Rodzina, która zdecyduje się na poprowadzenie tego domu, będzie mogła liczyć na wsparcie Fundacji i psychologów. Choć jest to zadanie bohaterskie, to w przypadku Domu Superbohaterów pomoc, którą otrzymają potencjalni rodzice, będzie niewątpliwie cennym narzędziem i podporą dla tych, którzy zdecydują się odmienić życie nie tylko małych ludzi, ale także swoje. - Postaramy się, żeby to było na miarę rodziców i dzieci - dodaje Martyna.

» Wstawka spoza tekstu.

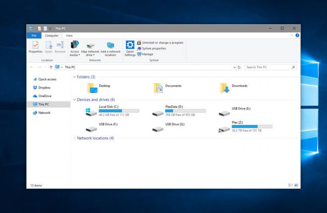327x213 pixels.
Task: Collapse the Folders (3) section
Action: point(74,77)
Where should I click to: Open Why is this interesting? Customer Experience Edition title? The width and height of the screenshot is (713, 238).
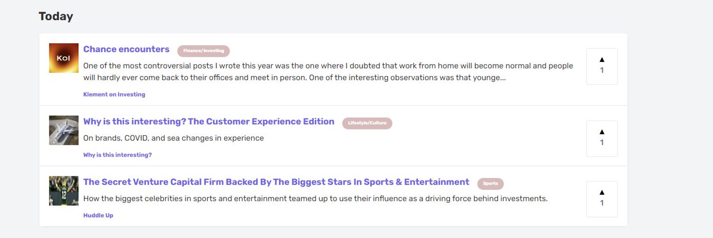209,122
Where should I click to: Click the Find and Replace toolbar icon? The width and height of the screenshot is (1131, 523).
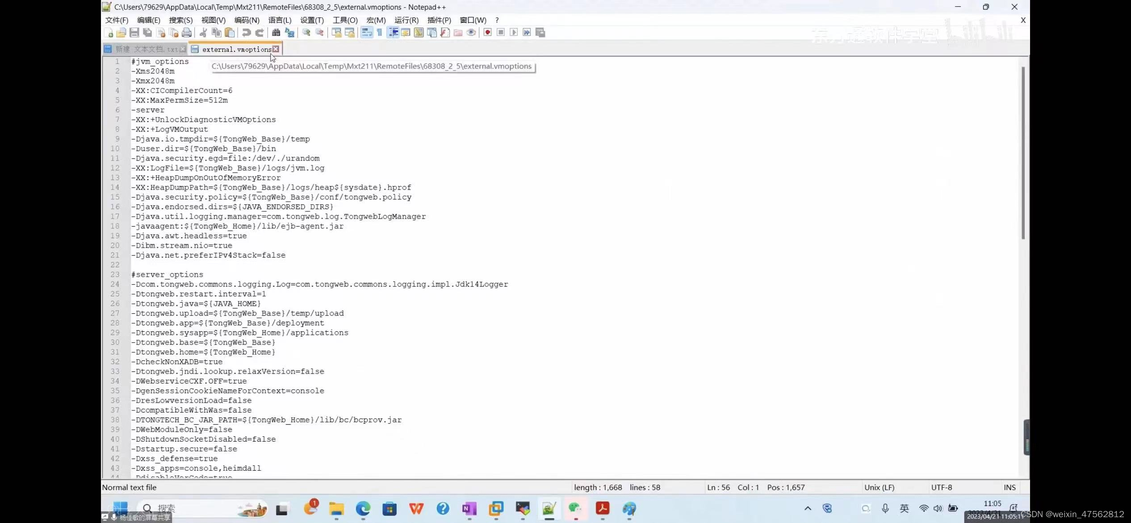click(289, 33)
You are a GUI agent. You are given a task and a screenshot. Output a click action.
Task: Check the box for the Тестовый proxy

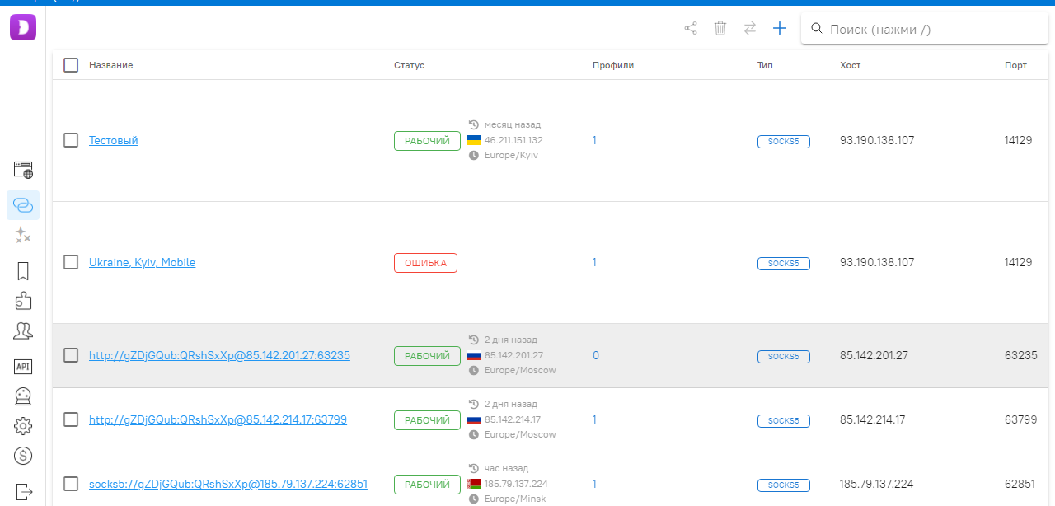[71, 140]
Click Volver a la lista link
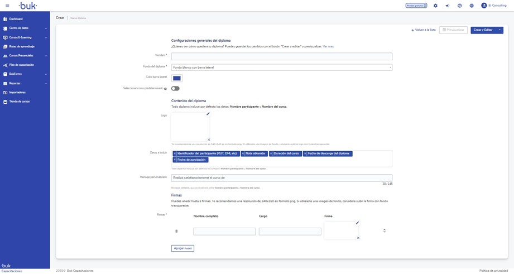Viewport: 514px width, 274px height. (x=424, y=30)
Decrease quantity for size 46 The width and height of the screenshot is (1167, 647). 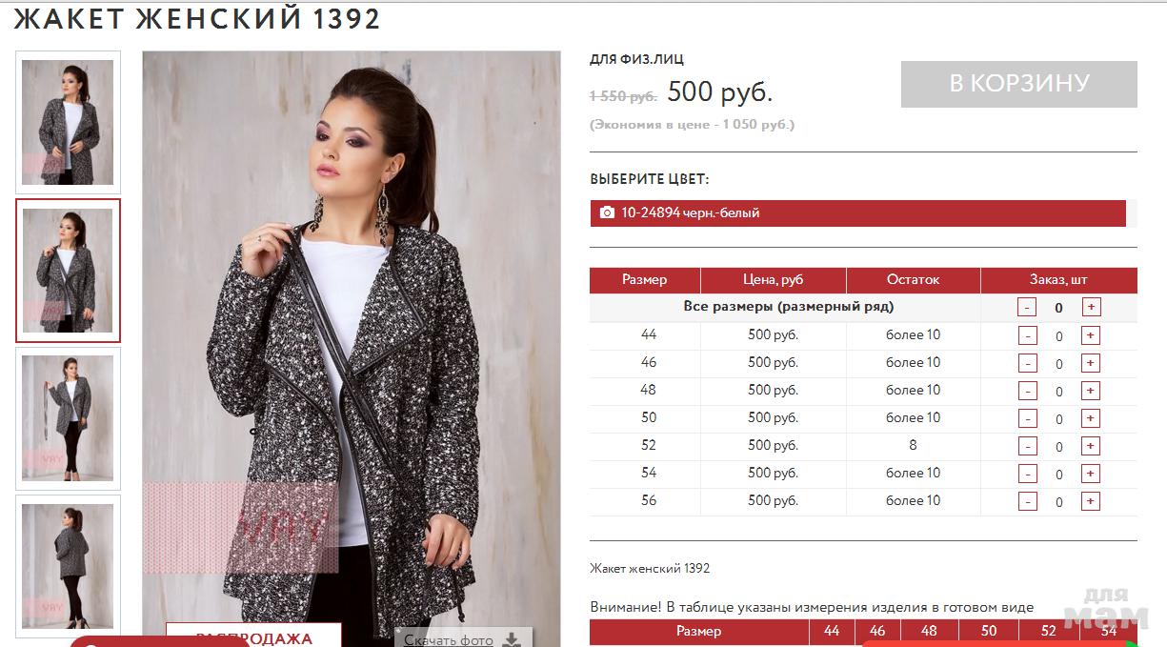tap(1028, 363)
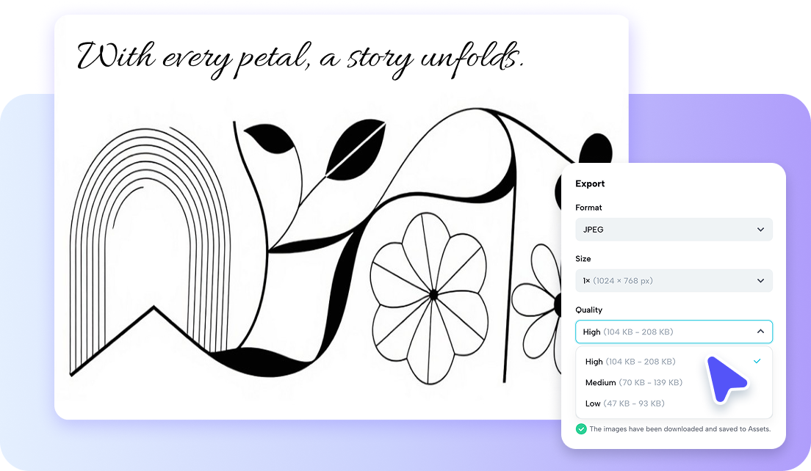Click the Format dropdown chevron
The image size is (811, 471).
click(760, 229)
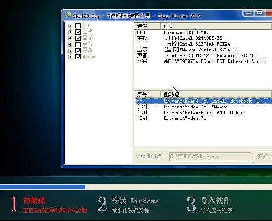Viewport: 272px width, 221px height.
Task: Expand the CPU tree node
Action: click(70, 26)
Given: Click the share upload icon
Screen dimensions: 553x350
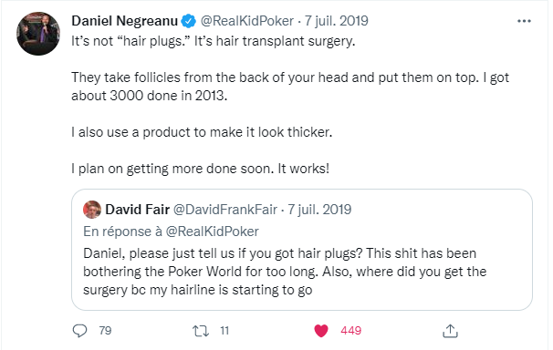Looking at the screenshot, I should coord(450,331).
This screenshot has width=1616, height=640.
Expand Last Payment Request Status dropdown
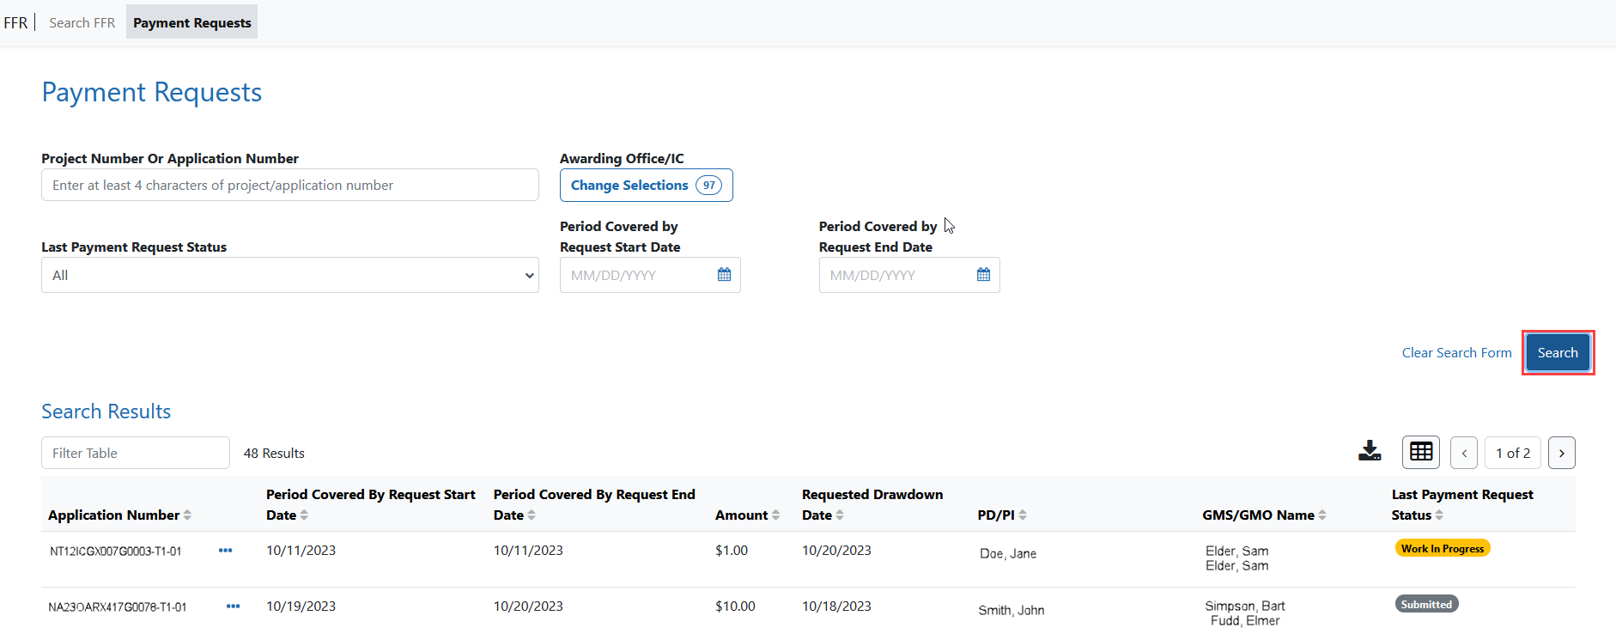[x=290, y=276]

"Skąd pewność, że opiekunowie sobie poradzą? Tak, prowadzenie tego typu domu to duże wyzwanie. W trakcie rekrutacji i przygotowania do pełnienia roli opiekunów, będzie okazja do rozmów z doświadczonymi ekspertami i opiekunami innych domów tego typu - może się okazać, że opiekunowie podczas tego etapu zweryfikują swoje możliwości co do prowadzenia takiego domu. To nic złego - wręcz przeciwnie" - tak w mediach społecznościowych napisał Paweł, który razem z Martyną angażuje się w poszukiwanie rodziców, chcących dać dzieciom szansę na normalność. Potencjalni rodzice powinni mieć na uwadze, że zgłoszenie nie zobowiązuje do niczego, a na każdym etapie rekrutacji można się wycofać. Najważniejsza jest chęć wychowania dzieci, otwarte serce i empatia.
Budowa na dobre pochłonęła Martynę i Pawła. I choć ich życie zostało podporządkowane projektowi, angażującemu ich bez reszty. Mimo, że spędzają mnóstwo czasu w urzędach starając się dostosować do norm i wytycznych, jest coś, co ich napędza i motywuje do działania - to chęć pomocy i zapewnienie normalności, tym, którym jej brakuje. - Sami przechodziliśmy już budowę swojego domu i pochłaniało to potwornie dużo czasu. Ale budowa domu dla znacznie większej ilości osób z dodatkowymi obostrzeniami to jakiś kosmos. Taki dom musi przejść szereg nowych prawnych wymogów, np. musi być dostosowany do osób niepełnosprawnych, musi zmieścić się w 300m2 ze względu na podatki, pojawia się też aspekt zagospodarowania terenu. Paweł spędził mnóstwo czasu w urzędach, a teraz spędza wiele godzin na budowie. Jesteśmy zabiegani, cały proces tworzenia Domu Superbohaterów jest czasochłonny. Satysfakcja z tego, że uda nam się pomóc takiej rodzinie w docelowo normalnym życiu to rekompensuje - z uśmiechem podsumowuje Martyna.